Hagan v. Bigler

The opinion of the court was delivered by This suit was commenced to recover upon a promissory note for $500, dated March 15, 1894, payable on or before one year after date; executed by Joseph Hagan and Martha Hagan, plaintiffs in error, to the order of Ella Bigler, defendant in error. The answer was a failure of consideration and also that the note had never been delivered. On the trial of the cause, the plaintiff offered in evidence the note sued upon, and rested; whereupon the defendant, to show the consideration for the making of said note, introduced in evidence *Page 576 an agreement and journal entry in the case of Frank Bigler v.Joseph Hagan, theretofore pending in said court. Hagan and Bigler had been partners in business and the action was brought to dissolve the partnership and settle the partnership affairs. The agreement was that Bigler, who brought the suit, should dismiss the same; that plaintiff should pay all the costs of either party in said action except the defendant's attorney fees; that the court should make an order upon the receiver to pay over all moneys which he had received from the sale of the partnership property and turn over all unsold property to Hagan. Hagan and wife were to dismiss and did dismiss another action then pending, wherein Martha Hagan was plaintiff and H. B. Mitchell, receiver of the firm of Hagan Bigler, was defendant, at the cost of the plaintiff. Said agreement recites:

"In consideration of the turning over of said moneys and delivery of said unsold property to Joseph Hagan, the said Joseph Hagan has this day executed and delivered to Frank Bigler his certain promissory note for $500."

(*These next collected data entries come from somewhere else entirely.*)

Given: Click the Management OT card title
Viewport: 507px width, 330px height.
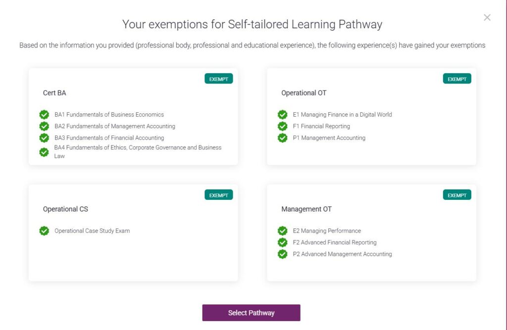Looking at the screenshot, I should (306, 209).
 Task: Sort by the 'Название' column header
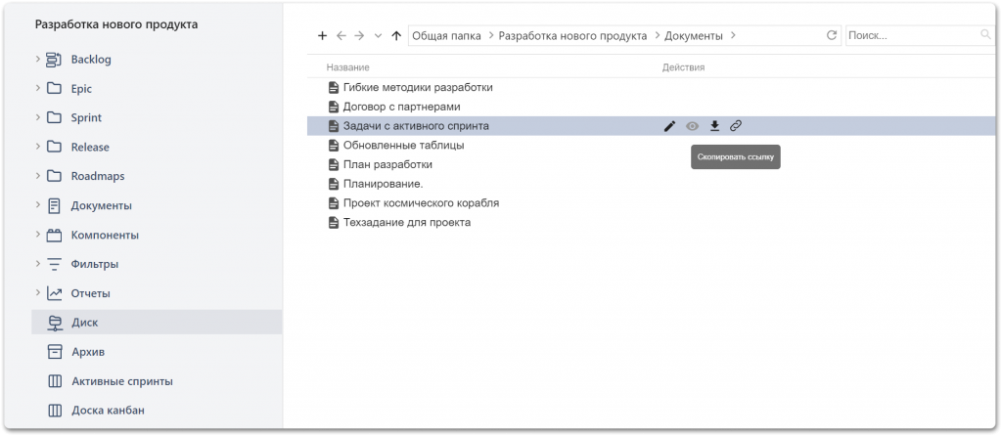coord(347,67)
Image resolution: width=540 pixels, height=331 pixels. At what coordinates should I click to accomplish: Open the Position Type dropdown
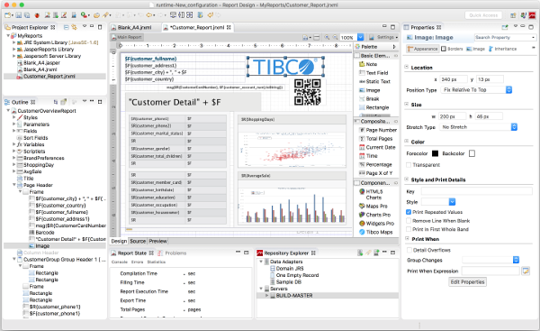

The defendant, for the purpose of showing that, subsequent to the making of said agreement, a parole agreement was entered into between the parties, whereby the $500 note mentioned should be made payable to Ella Bigler; should be placed in the hands of one C. R. Jones to be delivered to Ella Bigler when, and not until, the moneys and property in the hands of the receiver should be turned over to Hagan and the costs in the action paid by Bigler; offered evidence that the note in this action was the only one executed; that it was placed in the hands of said C. R. Jones; that the moneys and property in the hands of the receiver was not turned over to Hagan and that the costs of said action had not been *Page 577 paid by Bigler, and that, without the knowledge of Hagan, the note was delivered by Jones to Mrs. Bigler.

The court refused to permit evidence of such subsequent parole agreement, or that the terms of the original agreement had not been complied with by the turning over of the moneys and property in the hands of the receiver, or the payment of the costs. To the exclusion of this evidence, the defendant excepted; whereupon the court instructed the jury to return a verdict for the plaintiff in the sum of $724.16.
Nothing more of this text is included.